Things chilled somewhat after the Stripes' Elephant was the lone follow-up to maintain mainstream momentum, but the Gamblers' experiences being wooed by music-biz "douchebags" are all over the new album, most prominently on "The Biz Loves Sluts" and "The Art of Getting F#@%ed," which Wiebe calls "kind of our theme song." They went with Volcom because the A&R rep for the Orange County label (also home to Austin's Single Frame) genuinely liked the music.
"Anything we know about the music business, we know from learning the hard way," says Wiebe.

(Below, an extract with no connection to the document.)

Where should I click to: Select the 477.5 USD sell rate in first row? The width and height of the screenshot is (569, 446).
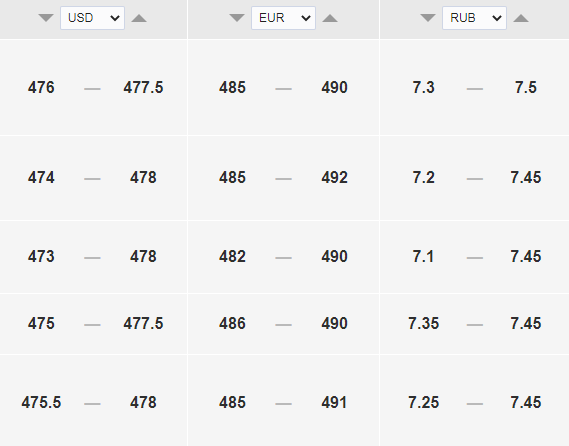[143, 87]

Working with producer Mudrock (Alice Cooper, Avenged Sevenfold), the Gamblers recorded To the Confusion of Our Enemies in seven weeks last fall at his studio in Highland Park, Calif. It was, says Lillard, "the time of our lives." If it sounds slightly slicker than their first two albums, it's because band and producer had ample time to explore every last detail of the recording process.
"Mudrock's wife Ai was part of the production team, and she made it sound like fuckin' angels," crows al-Assad. "That's what you're hearing, man."
Even as their fortunes continue to improve, the Gamblers know all too well how much it has cost. Their high-voltage live shows have frequently resulted in bodily injury, most often to Wiebe (see sidebar "Rattle Me Bones"), but most seriously to Lillard. At San Francisco's Parkside in 2003, on the first song of the set, Wiebe whipped his microphone around by the cord and caught Lillard flush in the mouth. It knocked out four teeth, to the tune of several thousand dollars in dental work and weeks of recovery time, but Lillard kept playing for four songs before nearly passing out from blood loss.
"I looked over at him, and it looked like he was vomiting blood," says al-Assad. "Except it was coming straight out of his mouth, and he was seriously white, like a sheet of fucking paper."
The emotional price has been just as steep.
"I've lost a girlfriend, I've lost my license, my car, jobs, school," says Lillard, "but I have great friends that let me stay with them and give me jobs when I'm home."
The Gamblers still sleep on floors on the road, and at home hold various part-time positions in the construction, dish-washing, food preparation, and telephone-solicitation industries. Whenever Wiebe, who has a bachelor's degree in psychology, wonders if life in the straight world would be easier, he remembers friends from the old days who've gone that route and approach him at shows to tell him how much they've come to regret it.
"Some of them have kids and families, and they'll say, 'I am so fucking miserable,'" he says. "'Please keep playing in a band. I'm so happy that one of my friends is doing something that he likes because I hate my job so much. I hate the insurance company that I work for.'
"I don't know what to make of that," Wiebe admits. "But I'm glad I'm not working for an insurance company."
The Riverboat Gamblers play a CD release in-store 5pm Tuesday, April 25, at Waterloo Records, hit Rudyard's in Houston Thursday, April 27, and return home, hopefully in one piece, sometime in early June.